++++ Data in this exercise ++++

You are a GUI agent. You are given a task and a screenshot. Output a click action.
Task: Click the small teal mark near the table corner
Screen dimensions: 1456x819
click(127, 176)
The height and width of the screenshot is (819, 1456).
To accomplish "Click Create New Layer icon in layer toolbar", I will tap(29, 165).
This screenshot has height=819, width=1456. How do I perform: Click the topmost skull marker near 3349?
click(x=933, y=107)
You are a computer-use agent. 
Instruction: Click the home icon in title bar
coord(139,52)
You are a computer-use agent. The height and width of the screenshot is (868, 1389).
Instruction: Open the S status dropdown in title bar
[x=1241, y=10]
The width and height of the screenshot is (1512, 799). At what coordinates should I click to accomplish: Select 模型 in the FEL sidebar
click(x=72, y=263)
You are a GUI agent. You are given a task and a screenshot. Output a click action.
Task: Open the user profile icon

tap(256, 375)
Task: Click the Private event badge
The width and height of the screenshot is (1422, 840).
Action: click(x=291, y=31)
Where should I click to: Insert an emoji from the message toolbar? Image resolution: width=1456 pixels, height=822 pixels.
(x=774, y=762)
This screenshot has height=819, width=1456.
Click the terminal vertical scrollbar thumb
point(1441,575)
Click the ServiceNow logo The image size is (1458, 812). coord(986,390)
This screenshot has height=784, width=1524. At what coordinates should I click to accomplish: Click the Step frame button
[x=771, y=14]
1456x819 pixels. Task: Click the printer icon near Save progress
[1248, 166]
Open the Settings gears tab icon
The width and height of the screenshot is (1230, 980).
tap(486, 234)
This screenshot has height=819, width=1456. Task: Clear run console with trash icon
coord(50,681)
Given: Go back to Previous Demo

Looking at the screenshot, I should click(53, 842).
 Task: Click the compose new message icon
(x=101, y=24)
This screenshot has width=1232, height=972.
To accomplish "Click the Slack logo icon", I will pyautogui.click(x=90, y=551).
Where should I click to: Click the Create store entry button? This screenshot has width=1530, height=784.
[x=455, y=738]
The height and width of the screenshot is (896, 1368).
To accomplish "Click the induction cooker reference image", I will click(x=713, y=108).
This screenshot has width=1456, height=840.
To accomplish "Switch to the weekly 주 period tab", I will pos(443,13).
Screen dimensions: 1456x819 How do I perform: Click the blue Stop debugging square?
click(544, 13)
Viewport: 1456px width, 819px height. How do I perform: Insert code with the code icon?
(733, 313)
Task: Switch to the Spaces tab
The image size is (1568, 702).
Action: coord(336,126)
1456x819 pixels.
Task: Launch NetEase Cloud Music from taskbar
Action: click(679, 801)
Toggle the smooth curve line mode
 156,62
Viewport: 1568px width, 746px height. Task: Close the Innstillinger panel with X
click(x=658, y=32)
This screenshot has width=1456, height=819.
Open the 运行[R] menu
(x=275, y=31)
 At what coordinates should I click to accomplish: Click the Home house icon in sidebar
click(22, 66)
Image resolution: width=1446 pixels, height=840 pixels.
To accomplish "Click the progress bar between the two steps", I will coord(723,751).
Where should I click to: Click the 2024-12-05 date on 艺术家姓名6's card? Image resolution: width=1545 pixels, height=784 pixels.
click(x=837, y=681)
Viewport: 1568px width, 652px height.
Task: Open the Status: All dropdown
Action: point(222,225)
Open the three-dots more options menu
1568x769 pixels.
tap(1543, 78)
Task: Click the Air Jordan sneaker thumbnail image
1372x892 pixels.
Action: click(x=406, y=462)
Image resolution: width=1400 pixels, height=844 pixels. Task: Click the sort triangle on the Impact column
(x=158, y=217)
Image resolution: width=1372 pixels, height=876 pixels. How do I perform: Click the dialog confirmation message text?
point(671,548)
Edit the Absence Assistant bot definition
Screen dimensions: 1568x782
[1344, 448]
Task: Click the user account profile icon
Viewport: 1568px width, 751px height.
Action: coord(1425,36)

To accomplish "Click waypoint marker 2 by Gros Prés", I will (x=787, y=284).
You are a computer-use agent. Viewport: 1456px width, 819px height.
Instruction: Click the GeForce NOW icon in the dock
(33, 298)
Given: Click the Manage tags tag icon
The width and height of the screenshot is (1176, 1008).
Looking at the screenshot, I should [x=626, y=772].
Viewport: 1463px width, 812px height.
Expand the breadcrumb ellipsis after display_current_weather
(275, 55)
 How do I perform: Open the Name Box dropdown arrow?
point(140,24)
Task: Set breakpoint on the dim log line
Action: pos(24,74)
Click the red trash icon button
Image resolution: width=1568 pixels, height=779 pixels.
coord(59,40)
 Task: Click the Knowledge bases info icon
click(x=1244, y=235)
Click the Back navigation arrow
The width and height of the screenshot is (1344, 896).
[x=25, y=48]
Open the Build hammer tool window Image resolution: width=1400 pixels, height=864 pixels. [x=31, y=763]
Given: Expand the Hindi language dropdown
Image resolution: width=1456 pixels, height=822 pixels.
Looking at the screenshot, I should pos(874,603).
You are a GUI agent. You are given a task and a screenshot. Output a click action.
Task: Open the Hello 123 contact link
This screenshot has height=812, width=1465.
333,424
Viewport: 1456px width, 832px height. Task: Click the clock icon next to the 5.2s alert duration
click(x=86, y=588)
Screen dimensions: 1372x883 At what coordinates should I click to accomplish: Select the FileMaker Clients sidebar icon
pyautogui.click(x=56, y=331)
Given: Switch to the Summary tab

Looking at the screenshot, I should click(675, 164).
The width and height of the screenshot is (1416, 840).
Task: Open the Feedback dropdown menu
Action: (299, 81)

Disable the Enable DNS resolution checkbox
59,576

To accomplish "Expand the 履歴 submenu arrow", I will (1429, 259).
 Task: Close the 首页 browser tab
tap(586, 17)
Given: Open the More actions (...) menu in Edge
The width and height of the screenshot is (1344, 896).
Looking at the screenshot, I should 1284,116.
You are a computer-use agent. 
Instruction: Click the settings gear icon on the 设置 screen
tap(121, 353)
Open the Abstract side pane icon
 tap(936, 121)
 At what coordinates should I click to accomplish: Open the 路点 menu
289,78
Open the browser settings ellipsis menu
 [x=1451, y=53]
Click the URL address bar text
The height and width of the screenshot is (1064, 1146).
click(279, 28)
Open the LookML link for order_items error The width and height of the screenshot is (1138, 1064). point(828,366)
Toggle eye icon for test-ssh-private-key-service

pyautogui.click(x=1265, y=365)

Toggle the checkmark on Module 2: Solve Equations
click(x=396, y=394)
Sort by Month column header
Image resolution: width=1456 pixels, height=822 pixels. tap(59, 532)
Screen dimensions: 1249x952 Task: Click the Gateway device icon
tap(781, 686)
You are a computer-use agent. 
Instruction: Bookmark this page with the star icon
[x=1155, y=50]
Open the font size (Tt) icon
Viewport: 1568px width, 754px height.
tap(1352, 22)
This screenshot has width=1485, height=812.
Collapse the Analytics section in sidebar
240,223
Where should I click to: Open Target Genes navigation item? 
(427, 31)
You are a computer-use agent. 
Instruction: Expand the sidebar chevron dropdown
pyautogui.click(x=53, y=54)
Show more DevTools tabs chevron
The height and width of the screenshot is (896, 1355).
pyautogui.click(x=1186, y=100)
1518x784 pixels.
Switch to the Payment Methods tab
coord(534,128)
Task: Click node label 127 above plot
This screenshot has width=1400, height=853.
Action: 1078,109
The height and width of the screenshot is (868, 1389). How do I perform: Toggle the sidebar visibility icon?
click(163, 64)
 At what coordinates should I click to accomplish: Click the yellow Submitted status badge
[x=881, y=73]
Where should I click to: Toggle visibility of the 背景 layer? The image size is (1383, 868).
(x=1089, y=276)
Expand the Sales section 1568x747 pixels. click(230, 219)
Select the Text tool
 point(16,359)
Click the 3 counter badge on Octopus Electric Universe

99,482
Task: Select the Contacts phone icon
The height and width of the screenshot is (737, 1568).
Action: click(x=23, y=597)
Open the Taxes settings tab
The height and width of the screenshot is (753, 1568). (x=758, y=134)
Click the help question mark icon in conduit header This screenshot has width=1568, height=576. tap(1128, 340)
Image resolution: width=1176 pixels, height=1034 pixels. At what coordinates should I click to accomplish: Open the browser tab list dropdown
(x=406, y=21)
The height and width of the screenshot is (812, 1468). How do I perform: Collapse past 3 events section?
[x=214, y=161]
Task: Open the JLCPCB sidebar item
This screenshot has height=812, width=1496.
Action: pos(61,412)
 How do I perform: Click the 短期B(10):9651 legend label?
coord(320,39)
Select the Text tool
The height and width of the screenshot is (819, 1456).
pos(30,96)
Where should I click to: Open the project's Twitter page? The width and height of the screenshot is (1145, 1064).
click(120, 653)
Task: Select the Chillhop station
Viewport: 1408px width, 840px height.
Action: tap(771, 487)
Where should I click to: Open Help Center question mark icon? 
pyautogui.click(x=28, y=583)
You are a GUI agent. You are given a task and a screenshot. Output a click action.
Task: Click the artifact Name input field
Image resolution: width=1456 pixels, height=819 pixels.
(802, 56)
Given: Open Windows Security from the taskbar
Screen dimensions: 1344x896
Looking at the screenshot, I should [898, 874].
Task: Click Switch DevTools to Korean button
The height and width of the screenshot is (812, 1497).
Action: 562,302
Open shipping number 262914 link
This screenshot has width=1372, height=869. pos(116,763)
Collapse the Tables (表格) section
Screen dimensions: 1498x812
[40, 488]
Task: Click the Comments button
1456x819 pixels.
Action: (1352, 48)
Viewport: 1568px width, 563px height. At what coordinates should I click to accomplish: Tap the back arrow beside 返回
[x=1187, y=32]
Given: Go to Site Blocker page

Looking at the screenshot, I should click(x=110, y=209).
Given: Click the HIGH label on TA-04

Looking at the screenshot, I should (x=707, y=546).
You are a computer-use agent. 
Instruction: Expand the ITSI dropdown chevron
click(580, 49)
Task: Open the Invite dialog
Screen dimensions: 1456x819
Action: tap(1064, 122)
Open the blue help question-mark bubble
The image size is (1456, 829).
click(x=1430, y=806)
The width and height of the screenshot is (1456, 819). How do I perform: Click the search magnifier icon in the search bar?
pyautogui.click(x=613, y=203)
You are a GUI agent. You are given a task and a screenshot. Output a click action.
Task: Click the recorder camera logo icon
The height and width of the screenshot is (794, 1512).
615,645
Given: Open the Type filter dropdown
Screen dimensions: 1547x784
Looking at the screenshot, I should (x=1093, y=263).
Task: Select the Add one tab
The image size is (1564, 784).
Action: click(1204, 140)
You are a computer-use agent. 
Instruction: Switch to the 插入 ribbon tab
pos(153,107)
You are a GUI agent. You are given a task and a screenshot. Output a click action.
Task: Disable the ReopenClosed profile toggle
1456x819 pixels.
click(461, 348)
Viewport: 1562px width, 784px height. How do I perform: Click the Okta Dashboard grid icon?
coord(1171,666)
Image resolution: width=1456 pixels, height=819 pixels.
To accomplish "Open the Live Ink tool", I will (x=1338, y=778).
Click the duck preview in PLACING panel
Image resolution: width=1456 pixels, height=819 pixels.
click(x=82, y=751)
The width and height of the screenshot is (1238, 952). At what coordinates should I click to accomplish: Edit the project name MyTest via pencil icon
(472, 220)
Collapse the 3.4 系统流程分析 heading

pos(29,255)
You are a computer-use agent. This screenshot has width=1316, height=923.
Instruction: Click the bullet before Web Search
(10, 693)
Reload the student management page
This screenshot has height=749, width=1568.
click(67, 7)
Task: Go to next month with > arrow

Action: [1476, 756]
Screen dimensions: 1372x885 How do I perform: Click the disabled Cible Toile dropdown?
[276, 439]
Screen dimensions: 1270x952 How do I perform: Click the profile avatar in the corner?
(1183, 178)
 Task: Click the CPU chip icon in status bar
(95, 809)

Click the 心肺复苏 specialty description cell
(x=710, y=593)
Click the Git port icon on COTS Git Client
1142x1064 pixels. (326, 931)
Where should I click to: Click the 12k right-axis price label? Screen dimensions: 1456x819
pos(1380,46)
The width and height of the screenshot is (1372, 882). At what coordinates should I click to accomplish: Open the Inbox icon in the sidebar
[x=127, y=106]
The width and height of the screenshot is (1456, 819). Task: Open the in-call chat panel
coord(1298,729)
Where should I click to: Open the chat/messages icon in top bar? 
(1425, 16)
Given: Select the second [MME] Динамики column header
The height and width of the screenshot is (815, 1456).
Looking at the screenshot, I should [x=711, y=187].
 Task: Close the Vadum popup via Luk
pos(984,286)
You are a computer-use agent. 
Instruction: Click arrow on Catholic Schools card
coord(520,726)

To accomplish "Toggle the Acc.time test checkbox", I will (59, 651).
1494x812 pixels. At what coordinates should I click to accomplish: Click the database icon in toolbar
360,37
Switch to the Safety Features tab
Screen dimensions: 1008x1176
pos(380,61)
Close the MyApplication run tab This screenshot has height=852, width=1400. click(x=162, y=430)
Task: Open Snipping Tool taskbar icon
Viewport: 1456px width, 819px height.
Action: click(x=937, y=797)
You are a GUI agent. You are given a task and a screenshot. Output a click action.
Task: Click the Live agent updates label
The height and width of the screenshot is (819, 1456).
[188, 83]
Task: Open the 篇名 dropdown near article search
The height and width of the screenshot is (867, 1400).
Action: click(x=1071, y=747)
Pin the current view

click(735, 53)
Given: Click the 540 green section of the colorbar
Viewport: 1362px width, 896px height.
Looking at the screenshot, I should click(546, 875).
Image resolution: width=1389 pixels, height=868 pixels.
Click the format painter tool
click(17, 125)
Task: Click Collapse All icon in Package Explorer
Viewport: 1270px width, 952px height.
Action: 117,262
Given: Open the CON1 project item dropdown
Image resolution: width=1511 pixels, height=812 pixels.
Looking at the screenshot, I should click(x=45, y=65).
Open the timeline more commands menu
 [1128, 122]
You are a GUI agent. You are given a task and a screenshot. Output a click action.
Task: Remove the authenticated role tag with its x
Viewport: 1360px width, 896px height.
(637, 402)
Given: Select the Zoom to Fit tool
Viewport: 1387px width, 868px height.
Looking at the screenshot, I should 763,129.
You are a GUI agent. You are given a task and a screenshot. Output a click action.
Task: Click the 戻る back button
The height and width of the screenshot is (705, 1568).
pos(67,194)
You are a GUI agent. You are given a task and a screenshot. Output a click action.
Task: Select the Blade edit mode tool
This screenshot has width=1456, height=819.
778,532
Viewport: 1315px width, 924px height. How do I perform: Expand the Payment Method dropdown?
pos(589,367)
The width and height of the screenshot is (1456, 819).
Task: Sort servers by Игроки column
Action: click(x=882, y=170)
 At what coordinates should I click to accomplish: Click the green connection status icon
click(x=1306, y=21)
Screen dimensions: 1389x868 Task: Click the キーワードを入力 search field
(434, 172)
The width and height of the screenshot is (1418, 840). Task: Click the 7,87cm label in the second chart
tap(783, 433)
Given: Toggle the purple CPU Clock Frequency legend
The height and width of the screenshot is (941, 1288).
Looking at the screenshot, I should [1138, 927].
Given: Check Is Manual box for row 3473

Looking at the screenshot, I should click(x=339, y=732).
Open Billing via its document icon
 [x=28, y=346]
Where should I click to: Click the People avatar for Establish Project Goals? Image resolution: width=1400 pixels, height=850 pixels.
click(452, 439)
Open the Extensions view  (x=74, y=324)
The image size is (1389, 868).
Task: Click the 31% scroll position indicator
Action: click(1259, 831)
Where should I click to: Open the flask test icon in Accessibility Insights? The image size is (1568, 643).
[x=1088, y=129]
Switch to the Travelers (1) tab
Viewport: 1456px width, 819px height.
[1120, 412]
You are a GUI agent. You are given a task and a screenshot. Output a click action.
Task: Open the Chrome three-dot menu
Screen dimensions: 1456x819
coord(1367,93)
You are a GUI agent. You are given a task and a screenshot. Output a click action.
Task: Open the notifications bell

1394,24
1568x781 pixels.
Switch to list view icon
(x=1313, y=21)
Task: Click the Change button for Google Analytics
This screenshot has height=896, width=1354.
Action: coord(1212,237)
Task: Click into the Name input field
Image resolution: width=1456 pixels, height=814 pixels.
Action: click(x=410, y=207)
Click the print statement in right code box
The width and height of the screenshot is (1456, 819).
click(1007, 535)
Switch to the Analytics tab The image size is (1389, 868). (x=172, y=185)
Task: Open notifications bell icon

++++

Instructions for the task:
Copy out, word for word, the part of the entries above that begins at the line with "Viewport: 1408px width, 840px height." and ends at the line with "Task: Click the artifact Name input field", including both.

Exercise response:
Viewport: 1408px width, 840px height.
Action: tap(771, 487)
Where should I click to: Open Help Center question mark icon? 
pyautogui.click(x=28, y=583)
You are a GUI agent. You are given a task and a screenshot. Output a click action.
Task: Click the artifact Name input field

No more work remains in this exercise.